- Born: Clare Waight 19 August 1970 (age 55) Birmingham, England
- Education: Ravensbourne University; Royal College of Art;
- Occupation: Fashion designer
- Spouse: Philip Keller
- Children: 3

= Clare Waight Keller =

British stylist and fashion designer (born 1970)

Clare Waight Keller (born 19 August 1970) is a British stylist and fashion designer, who has served as the artistic director for a number of luxury fashion houses and brands, including Pringle of Scotland, Chloé, and Givenchy. In 2023, she launched a collection with Japanese mass-market brand Uniqlo.

==Early life and education==
Keller was born in Birmingham, England on 19 August 1970. She studied at Ravensbourne College of Art, now Ravensbourne University London, where she graduated with a bachelor's degree in Fashion, followed by a master's degree at the Royal College of Art.

== Career ==
She started her career at Calvin Klein in New York as a stylist for the women's ready-to-wear line, then at Ralph Lauren, for the Purple Label menswear line. In 2000, she was hired by Tom Ford to join Gucci, responsible for women's ready-to-wear and accessories, until her departure in 2004. The following year, she became artistic director of Pringle of Scotland. In 2007, she received the Scottish Fashion Awards 'Designer of the Year' in the cashmere category. She resigned her position at Pringle of Scotland in 2011. In the same year, she moved to Paris where she became the artistic director of Chloé. In 2017, Keller was appointed artistic director of haute couture and ready-to-wear for women and men at Givenchy. Replacing Riccardo Tisci, she was the first woman to hold the position at the company.

She designed the wedding dress which Meghan Markle wore for her wedding to Prince Harry, Duke of Sussex, on 19 May 2018.

For her second couture show, Waight Keller went through Givenchy's archives, and used modern materials "to create something that floats". The final purpose of the collection was to commemorate the legacy of the house’s founder, Hubert de Givenchy. The show occurred at the Archives Nationales in Paris. Guests received a copy of a book with the house’s archival designs, including images of Givenchy’s muse and creative partner, Audrey Hepburn. The opening design of the collection directly homages Givenchy's column dress created for Audrey. Waight also reinterpreted the iconic black dress from Breakfast at Tiffany’s and even closed the show with the song, “Moon River.” Despite being a commemorative collection, Waight Keller modernized Givenchy’s classic designs with innovative cuts and materials. She also introduced structured, asymmetrical silhouettes and luxurious yet minimalist elements.

In January 2019, for autumn/winter 19, Waight Keller presented her first standalone menswear collection for Givenchy, in Paris. It was an salon show that just consisted of 17 looks with a complete day to evening wardrobe. While future Givenchy ready-to-wear and haute couture shows will remain combined, this means Waight Keller's vision of Givenchy menswear is given its own stage.

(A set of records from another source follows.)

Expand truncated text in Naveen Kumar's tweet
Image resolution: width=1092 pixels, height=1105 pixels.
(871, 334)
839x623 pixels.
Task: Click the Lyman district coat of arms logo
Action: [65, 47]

She left Givenchy on 10 April 2020.

In August 2023, she announced a line with Uniqlo, Uniqlo : C. The 34-piece collection launched in September 2023, available online and in 1,500 stores across the globe. This led to Waight Keller being appointed as Uniqlo’s inaugural Global Creative
Director in September 2024.

In 2024, Waight Keller collaborated with the luxury resale platform ReSee as part of their Seller Series, where she emphasized her long-standing commitment to fashion circularity. She expressed support for the rewearing of well-made garments and the relevance of vintage fashion in contemporary design. "Clare has long been an advocate for circularity in fashion, frequently drawing from vintage references and encouraging the rewearing of beautifully made clothes."

In January 2026 Documentary Filmmaker Frazer Worboys released the first episode in a series of short
documentaries about the life and career of Clare Waight Keller, focusing on her journey through fashion. The first episode, entitled Foundations, followed Clare through the early years of her life growing up, her time at The Royal College of Art and first experiences in the fashion industry.

Clare Waight Keller joined the Board of the British Fashion Council in February 2026. Bringing decades of
global creative experience, she contributes to the Council’s core mission to support British
designers, strengthen the creative economy, and champion the next generation of fashion
talent.

=== Awards and honours ===
At the 2018 British Fashion Awards, Keller was presented the British Designer of the Year Womenswear Award by Meghan, Duchess of Sussex and actress Rosamund Pike.

In 2019, Time magazine included Keller in its annual list of the most influential people of the year.

==Personal life==
She is married to Philip Keller, an architect. They have three children, twins Amelia and Charlotte, and Harrison.